DEBKA-Net-Weekly‘s military sources note that this group numbers, aside from the Green Pine operators in Kashmir, several dozen Israeli army electronic warfare experts, who are helping the Indian army set up six monitoring centers along the Line of Control for picking up movements of military forces, armed men and explosives on the Pakistani side and jamming Pakistan’s electronic surveillance instruments trained on Indian territory.
Across the border, Chinese electronic warfare experts are instructing Pakistani officers.
Indian and Israeli military experts, questioned by DEBKA-Net-Weekly‘s military sources, say some of those Chinese specialists received their electronic warfare training from Israeli instructors in China. The sources rate Chinese electronic equipment as far inferior to India’s.

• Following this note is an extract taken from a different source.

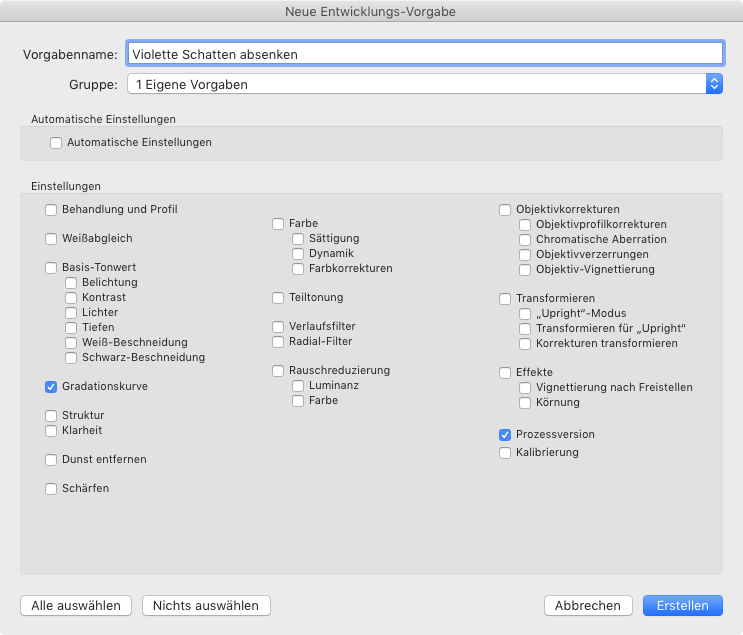Create the preset with Erstellen
Screen dimensions: 743x635
(x=683, y=605)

The Israeli presence in Kashmir also numbers a group of air force personnel who operate Israel-manufactured drones, as well as several dozen counter-terrorism experts. According to DEBKA-Net-Weekly‘s military sources, India is the only country to which Israel has sold drones capable of firing missiles and trained local operators in their use. The pilot-less aircraft can stay aloft for surveillance and interception missions up to 36 hours and penetrate as far as 800 km (500 miles) into Pakistan.
At air bases in western and northern India, Israeli air force flight and bombing instructors are teaching Indian pilots, especially reservists called up for duty, how to use smart bombs and advanced weapons systems correctly and effectively. India recently bought a large stock of “smart” air-to-ground missiles from Israel as well as from other countries, for the carpet-bombing of terror bases and Pakistani military bases in a full-scale war.
This heightened Israeli military presence in India is stoking one of Pakistan’s deepest forebodings. Recalling how Israel bombed Iraq’s nuclear reactor to extinction in 198, Pakistani leaders fear the Israeli air force will impart to a select group of Indian flight crews the most advanced methods for destroying atomic reactors and weapons depots. The Pakistani supreme command and military intelligence are in no doubt that Indian aviators have already received such training in Israel and from expert Israeli pilots spending long periods in India.
Iran appears to share this concern.
DEBKA-Net-Weekly‘s military sources say that, in mid-May, Iranian military intelligence asked Pakistan to verify information received that an Israeli bomber squadron had arrived in south India and may have been assigned to knocking out Iran’s nuclear reactor at Bushehr, now in the last stages of construction by the Russians. According to this information, New Delhi may have given the Israeli squadron permission to take off from India on surveillance flights over Iran in exchange for Israel giving Indian pilots courses in special weapons and electronics systems for bombing a reactor.
Israel naval officers are also to be found in naval bases on India’s Arabian Sea coast. Under top-secret naval cooperation accords (see one of the most exclusive and detailed reports on this subject in DEBKA-Net-Weekly 12, May 12, 2001), Israel has supplied Indian with ship-to-ship and cruise missiles, along with instructors, that can hit strategic targets deep inside Pakistani territory. Another secret military cooperation agreement provides for a joint Indian-Israeli naval presence in the Arabian Sea and the Indian Ocean approaches to the Persian Gulf.
DEBKA-Net-Weekly‘s military sources can disclose that Israel has secret, naval, air and electronic surveillance bases in the Red Sea Eritrean Dahlak archipelago, with long-range Boeing 707 AWACs planes based there, as well as a world-class Dolphin submarine or two. Our military sources believe Israel will put its aerial and naval intelligence capabilities at New Delhi’s disposal if a war contingency calls for Indian naval action in the northern Arabian Sea, where it has concentrated the bulk of its fleet.